Between 24 February and 4 April 2025, the Human Rights Council held its 58th session. This briefing highlights key debates, decisions, and documents in which drug control and its impact on human rights were analysed and addressed.

BIENNIAL HIGH-LEVEL PANEL ON DEATH PENALTY
This high-level panel analysed the contribution of the judiciary to the advancement of human rights and the question of the death penalty. Providing examples of good practices, the panel explored how the judiciary has contributed to reducing the application of the death penalty and discussed how the Council and its mechanisms can support states to abide by their international human rights obligations regarding the death penalty.

There was consensus among the speakers about the incompatibility of the death penalty with human dignity and rights and about the key role that the judiciary can play in limiting the use of the death penalty as a key step towards abolition. In his opening remarks, the High Commissioner for Human Rights, Volker Türk, expressed his concern over the surge in executions over the years, largely driven by drug offences, and urged states that have yet to adopt a moratorium on capital punishment to take decisive steps toward its full abolition. Türk also encouraged members of the judiciary to “redouble their efforts towards abolition of the death penalty in practice, by using their discretion to impose alternative sentences.”

Panellist Ramkarpal Singh (member of parliament and former Deputy Minister in the Prime Minister’s Department of Malaysia) provided insights into the 2023 legal reform that resorted to judicial discretion in death penalty cases, and the resentencing of people on death row (most of whom were convicted for drug offences). After the reviewing process, 860 out of 936 resentencing applications were approved, including all drug-related cases, with death sentences replaced by imprisonment and whipping.

The panel discussion was followed by an interactive dialogue. The majority of member states recognised the crucial role of the judiciary in upholding human rights and limiting the use of capital punishment. Delegations from Australia, Belgium (on behalf of the Death Penalty Core group), European Union, Iceland (on behalf of Nordic Baltic countries), Sierra Leone, among others, expressed their concern for the use of the death penalty in cases that do not meet the legal threshold of most serious crimes; including drug crimes. Malaysia reaffirmed its commitment to ensuring the implementation of safeguards in capital cases in line with human rights obligations.

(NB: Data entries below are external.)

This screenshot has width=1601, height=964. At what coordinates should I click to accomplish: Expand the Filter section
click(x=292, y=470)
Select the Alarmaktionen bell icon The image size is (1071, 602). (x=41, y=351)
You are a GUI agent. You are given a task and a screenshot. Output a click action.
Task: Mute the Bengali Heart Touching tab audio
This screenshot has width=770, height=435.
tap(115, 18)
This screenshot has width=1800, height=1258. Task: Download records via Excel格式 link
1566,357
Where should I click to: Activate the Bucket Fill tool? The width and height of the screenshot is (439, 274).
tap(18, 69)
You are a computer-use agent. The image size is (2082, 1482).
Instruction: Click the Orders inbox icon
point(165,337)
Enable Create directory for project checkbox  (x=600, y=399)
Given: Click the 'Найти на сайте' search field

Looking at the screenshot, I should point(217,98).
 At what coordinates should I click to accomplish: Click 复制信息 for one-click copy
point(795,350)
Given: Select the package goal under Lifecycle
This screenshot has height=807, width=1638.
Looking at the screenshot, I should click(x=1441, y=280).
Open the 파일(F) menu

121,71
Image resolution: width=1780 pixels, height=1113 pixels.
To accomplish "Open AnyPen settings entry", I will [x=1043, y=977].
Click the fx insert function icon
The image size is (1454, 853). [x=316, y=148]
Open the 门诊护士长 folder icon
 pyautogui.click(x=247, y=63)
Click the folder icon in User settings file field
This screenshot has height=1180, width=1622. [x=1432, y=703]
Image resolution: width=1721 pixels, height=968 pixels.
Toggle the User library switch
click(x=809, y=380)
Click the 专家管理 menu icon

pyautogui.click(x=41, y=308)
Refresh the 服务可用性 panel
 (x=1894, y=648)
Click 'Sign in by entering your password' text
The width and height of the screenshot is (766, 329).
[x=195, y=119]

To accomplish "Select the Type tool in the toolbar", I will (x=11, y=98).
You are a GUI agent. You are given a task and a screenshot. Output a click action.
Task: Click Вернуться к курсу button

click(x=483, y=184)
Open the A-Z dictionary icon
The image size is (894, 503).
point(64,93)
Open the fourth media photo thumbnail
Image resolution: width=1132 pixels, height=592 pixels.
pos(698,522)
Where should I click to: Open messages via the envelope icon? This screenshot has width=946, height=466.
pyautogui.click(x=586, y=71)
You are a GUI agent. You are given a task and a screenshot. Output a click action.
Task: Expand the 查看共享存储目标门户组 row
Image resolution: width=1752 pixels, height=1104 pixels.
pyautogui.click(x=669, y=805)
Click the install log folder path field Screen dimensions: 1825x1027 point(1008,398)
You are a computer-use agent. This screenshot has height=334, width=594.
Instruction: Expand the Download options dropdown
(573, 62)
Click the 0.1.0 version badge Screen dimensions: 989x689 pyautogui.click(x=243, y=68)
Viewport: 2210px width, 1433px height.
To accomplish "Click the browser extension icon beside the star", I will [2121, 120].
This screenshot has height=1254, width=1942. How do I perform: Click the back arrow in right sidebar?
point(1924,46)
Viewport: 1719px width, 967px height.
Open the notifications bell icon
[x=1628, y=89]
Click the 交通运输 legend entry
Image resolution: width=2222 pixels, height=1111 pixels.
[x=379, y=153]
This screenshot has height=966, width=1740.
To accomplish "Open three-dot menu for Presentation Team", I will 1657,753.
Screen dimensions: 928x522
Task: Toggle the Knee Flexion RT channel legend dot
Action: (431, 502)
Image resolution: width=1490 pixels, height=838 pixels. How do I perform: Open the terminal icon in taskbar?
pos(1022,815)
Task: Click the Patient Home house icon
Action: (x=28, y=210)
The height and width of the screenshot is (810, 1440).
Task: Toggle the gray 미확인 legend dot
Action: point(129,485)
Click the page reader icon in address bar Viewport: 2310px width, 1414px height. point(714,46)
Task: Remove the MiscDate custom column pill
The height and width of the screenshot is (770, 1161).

Civil society made valuable contributions, including HRI, which emphasised that drug offences are driving executions globally and that drug policy reform is instrumental to achieving total abolition of the death penalty. HRI expressed concern over drug control laws restricting judicial discretion by prescribing mandatory death sentences or legal presumptions; and called for a coordinated international response to halt executions, promote moratoria on capital punishment for drug offenses, and protect civil society’s role in the reform.